Court Opinion

ID: 9726756
Source: CourtListenerOpinion
Date Created: 2023-08-26 13:06:55.05134+00
Date Added: 2024-06-11T18:25:30.393407
License: Public Domain

RATTIGAN, Acting P. J.
I dissent. The terminal holding in Henderson supports the trial court’s order striking the allegations of special circumstances. This holding reads in full as follows: “A defendant’s right of appeal is unreasonably impaired when he is required to risk his life to invoke that right. Since the state has no interest in preserving erroneous judgments, it has no interest in foreclosing appeals therefrom by imposing unreasonable conditions on the right to appeal.” (People v. Henderson (1963) 60 Cal.2d 482, 497 [35 Cal.Rptr. 77, 386 P.2d 677].)
The judgment of conviction which initially imposed the bargained life sentence on this defendant (real party in interest) was reversed in an unpublished opinion by Division One of this court in People v. Garcia (1980) 1 Crim. 19630. The opinion records the following material facts: Defendant entered the bargained plea of guilty to the murder charge on March 23, 1978. When the case was called for sentencing one week later, he informed the court that he wanted to withdraw the plea. His original attorney declared a conflict of interest and was relieved. On April 10, new counsel was appointed to evaluate the request for withdrawal of the plea. In June, the new attorney formally moved for leave to withdraw the plea on the grounds (among others) that defendant had entered it under “stress and pressure” and that he had been “pressured” by his former attorney to enter it.
*261The motion was denied, and defendant was sentenced to life imprisonment pursuant to the bargain. He appealed from the judgment of conviction, claiming a prejudicial abuse of discretion in the denial of the motion. The appellate court agreed, holding that defendant had established in the trial court that “his mental stress was such that it affected his free and clear judgment” when he bargained the plea and entered it. The court thereupon reversed the judgment and directed the trial court to permit defendant to withdraw the plea and enter a plea of not guilty.
Defendant thus established in this court that his initial conviction was an “erroneous judgment,” within the meaning of the Henderson holding quoted above, because it was based on a plea which he was incompetent to bargain and enter. Having prevailed on the appeal from the erroneous judgment, he is now facing the death penalty. This prospect is reached and precluded by the Henderson holding.
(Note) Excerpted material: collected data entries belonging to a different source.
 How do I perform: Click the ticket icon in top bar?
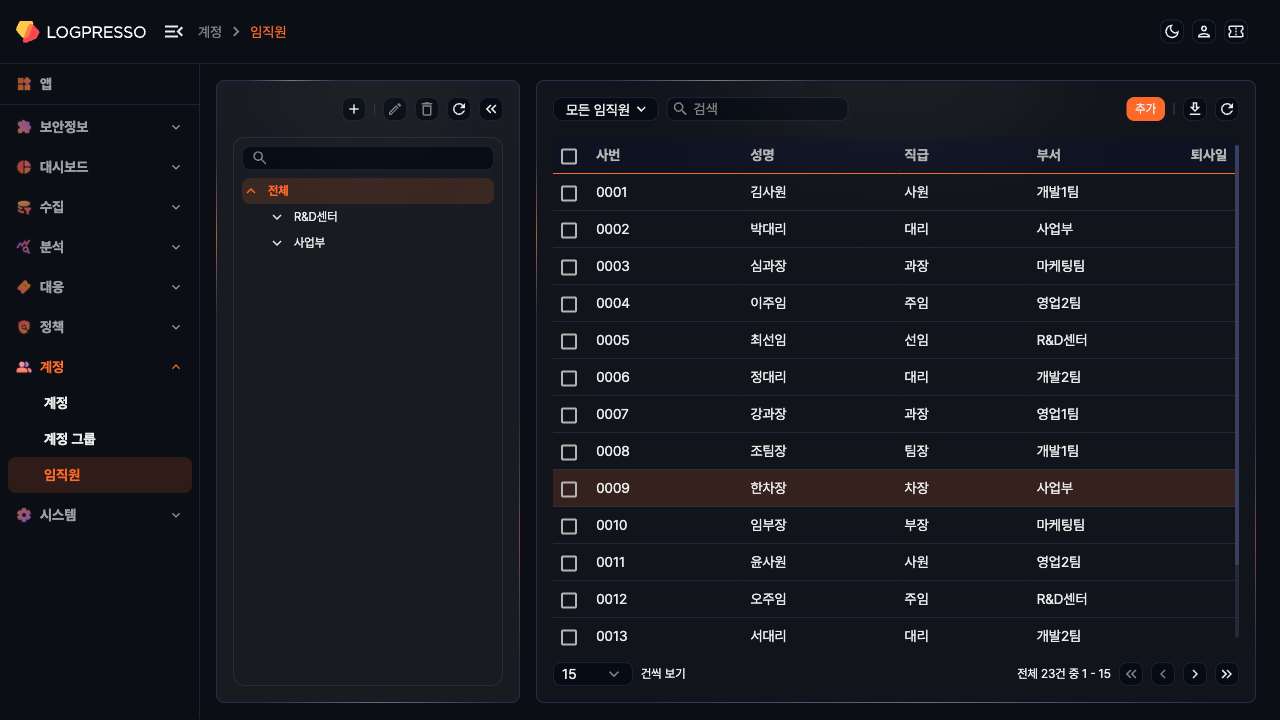tap(1236, 32)
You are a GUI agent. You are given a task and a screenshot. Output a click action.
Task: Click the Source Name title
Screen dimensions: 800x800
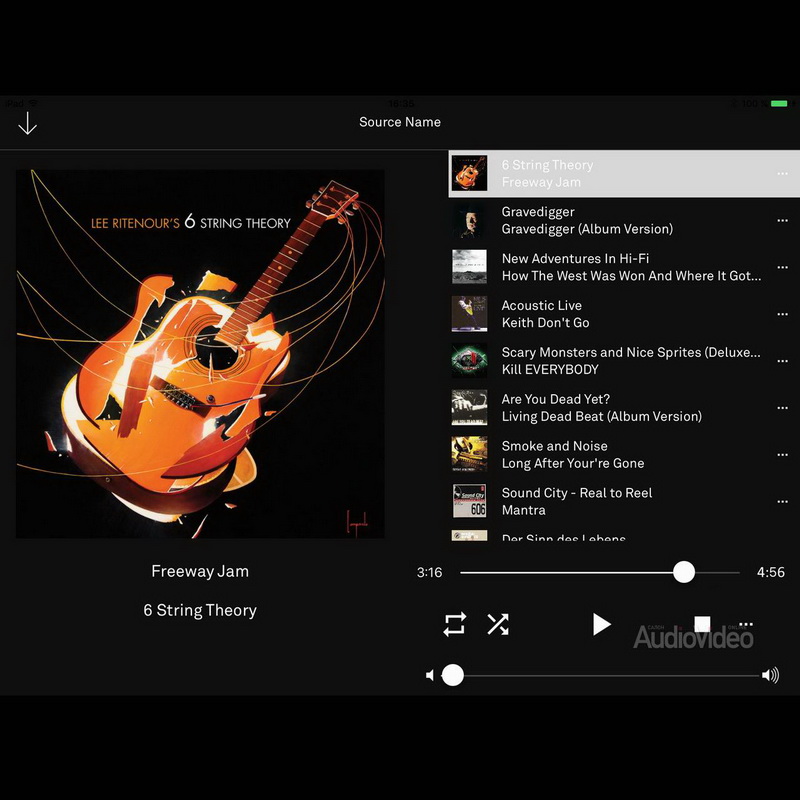click(400, 122)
The effect of the Henderson holding cannot reasonably be avoided by citing distinctions between the jeopardy backgrounds of that case and this one. The holding was made on the ground of double jeopardy because the defendant in Henderson asserted only that ground in challenging a death sentence imposed on him after he had prevailed on an appeal from a previous judgment sentencing him to life imprisonment. (People v. Henderson, supra, 60 Cal.2d 482 at p. 495; see Van Alstyne, In Gideon's Wake: Harsher Penalties and the “Successful" Criminal Appellant (1965) 74 Yale L.J. 606, 634.) His contention made Henderson a jeopardy decision, but this did not operate to limit the holding to the facts of the case or to jeopardy situations. The holding itself was not so limited, and it established the unqualified policy that “a defendant is not required to risk his life to invoke his right to appeal from an erroneous judgment imposing a life sentence.” (People v. Ali (1967) 66 Cal.2d 277, 281 [57 Cal.Rptr. 348, 424 P.2d 932].) The policy has been established and enforced on a variety of grounds, of which double jeopardy is only one. (See Comment The Constitutionality of Reindicting Successful Plea-Bargain Appellants on the Original, Higher Charges (1974) 62 Cal.L.Rev. 258, 259, 261, 271-272 et seq., 279 et seq.) The broad language of the Henderson holding applies, regardless of the ground, because it addresses life-and-death reality regardless of theory.
Contrary to the express terms of the Henderson holding, the majority opinion in this case will have the effect of “foreclosing appeals” from “erroneous judgments” by retroactively “imposing unreasonable condi*262tians on the right to appeal” which was successfully exercised by this defendant. I would stand on the holding and deny the petition.